The shift to value-based care, concurrent with innovations in immune-based care, will create challenges in oncology. What should be the physician and manufacturer responsibility during these changing times?
Published Online: February 16, 2017
Michael V. Seiden, MD, PhD; Marcus Neubauer, MD; and Diana Verrilli
A practice can gain additional benefits and risks by entering an advanced APM such as the “2-sided risk” version of OCM, which includes some of the same quality metrics of MACRA and MIPS along with additional responsibilities in transforming the care delivered to the patient. Practices participating in the OCM are compared with their baseline performance prior to program initiation, along with a number of adjustments and trend factors. The trend factor, still poorly defined, is proposed to correct for inflation and take into account the realization that innovation will likely increase costs. Of note, the global baseline cancer spending calculated by CMS preceded the approval of all the PD-1 and PD-L1 checkpoint inhibitors.

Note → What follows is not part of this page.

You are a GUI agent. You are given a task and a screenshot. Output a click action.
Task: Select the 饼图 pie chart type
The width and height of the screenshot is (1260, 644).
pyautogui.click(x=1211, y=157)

Defining Value in Healthcare

In healthcare, value is often defined as quality divided by cost—increasing quality and/or decreasing costs offers the chance of increasing value. Indeed, in theory, one could still achieve an increase in value with higher costs if the quality of care improved dramatically. Economists often refer to value from the patient perspective. Measuring cost, the denominator of the value equation, is not as simple as it seems because it includes not just the direct cost of care, but also opportunity costs for the patient from lost time at work, or perhaps for the caregiver who left work to support the patient. Quality is an order of magnitude more challenging to convert into a number. From the patient’s perspective, quality could include several concerns:
  • Do I feel well? 
  • Can I live independently? 
  • Is my anxiety and/or pain relieved? 
  • Do I feel cared for? 
  • Can I return to work? 
Obviously, how an individual patient scores these issues, numerically, is a daunting proposition and likely is very individualized. One patient might emphasize that value centers predominantly around their ability to live independently, while another might ascribe value just to surviving to a key milestone such as a wedding or delivery of a grandchild. It should be apparent that these types of value determinations are qualitative and precise measurement is aspirational. As a poor substitute, organizations have proposed various statistical standards such as cost per quality-adjusted life-years that a certain therapy provides, or costs to prevent a single death.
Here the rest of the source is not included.